Arina Grossu, director of the Center for Human Dignity at the Family Research Council, told The Daily Signal that she is “appalled that the evil of abortion is now the subject of a ‘romantic comedy.’ ”

However, in an interview with U.S. News and World Report, Robespierre said: “We don’t feel like women should feel judgment for making this choice. It’s private and complex, but it doesn’t need to be riddled with guilt.”

Lead actress Slate’s resume includes “Saturday Night Live,” “Parks and Recreation,” and “Bob’s Burger.”

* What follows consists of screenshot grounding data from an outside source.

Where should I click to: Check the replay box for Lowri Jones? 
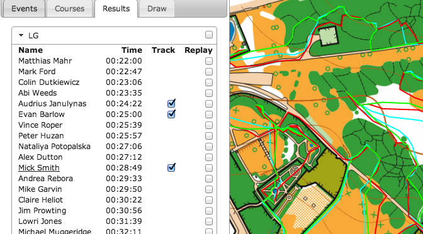(208, 221)
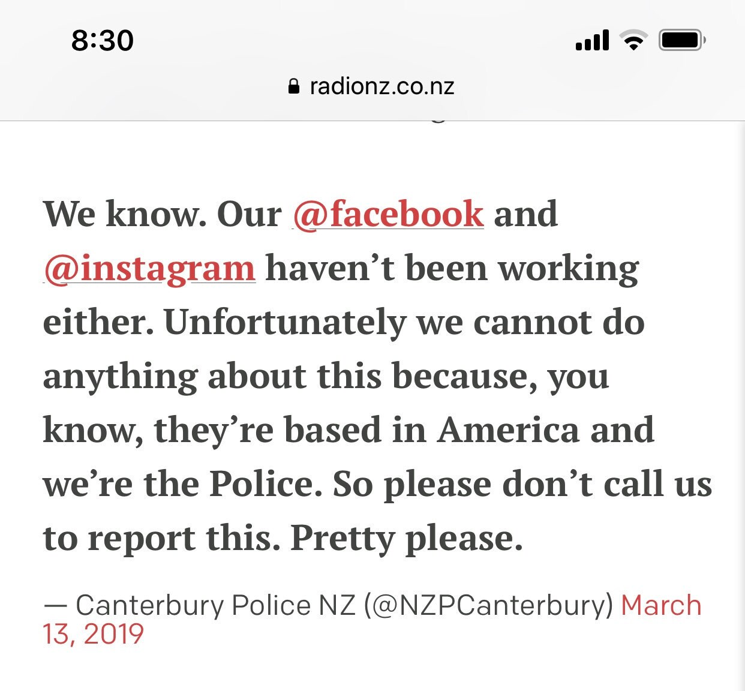Screen dimensions: 745x691
Task: Tap the em dash before Canterbury Police
Action: point(55,606)
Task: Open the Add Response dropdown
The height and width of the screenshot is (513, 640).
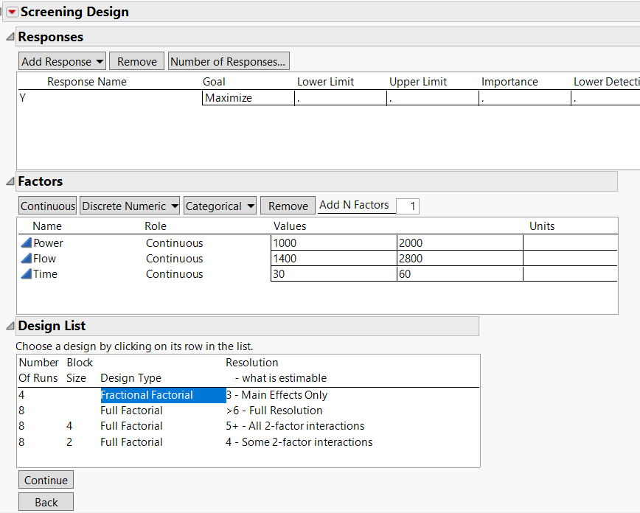Action: 62,60
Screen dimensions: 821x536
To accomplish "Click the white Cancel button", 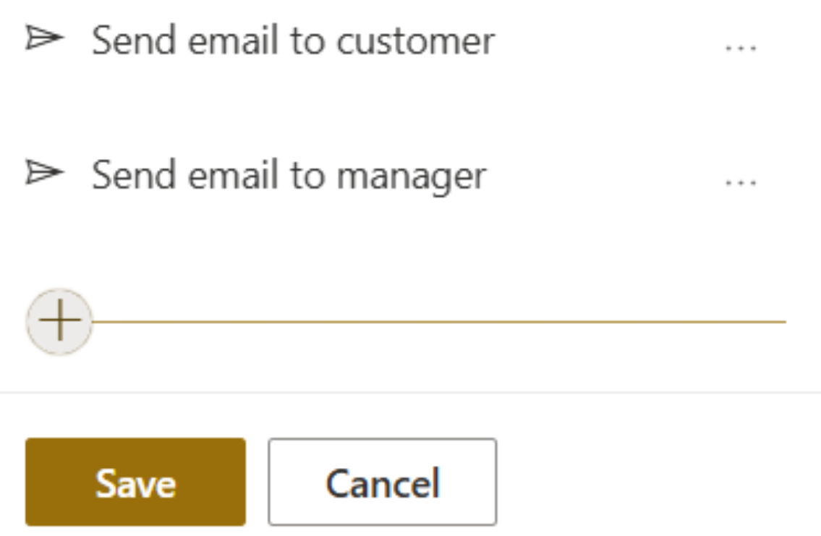I will [x=382, y=482].
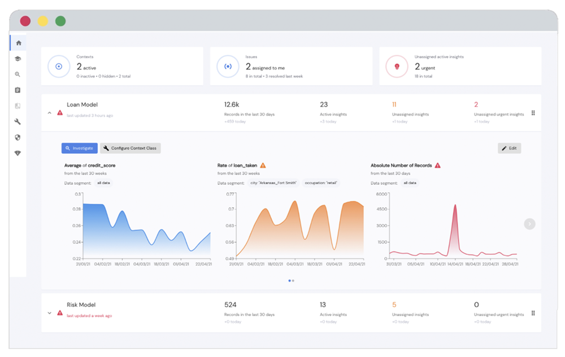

Robespierre isn’t the first producer to tackle the sensitive subject. “Obvious Child” follows box-office favorites “Juno” and “Knocked Up,” in which the protagonists ultimately decide not to end their unintended pregnancies. “Obvious Child,” however, is one of Hollywood’s first major attempts to reshape the culture’s narrative surrounding abortion.

It arrives after media attention to the controversial decision of a former aspiring actress, Emily Letts, to film her own abortion procedure. She said her goal was to show other women that abortions aren’t “scary,” and that it’s possible to have a “positive” abortion story.

In an interview  Friday with The Daily Signal, Letts said she thinks “Obvious Child” is “a beautiful representation of one woman’s reproductive story.”

She added:  “One in three women will have an abortion by the age of 45. If this is something one-third of the female population has faced, why don’t we see more art and interpretations on the subject that comes from a place of comedy? Comedy is a weapon to say the things that need to be said and ‘Obvious Child’ is a bazooka.”

Grossu, who has not yet seen the film, has a different take.

“The movie attempts to gloss over the gravity of abortion,” she said. “But no amount of acting or short-lived laughs can take away the reality that abortion is a grave moral evil that kills one person and wounds the other.”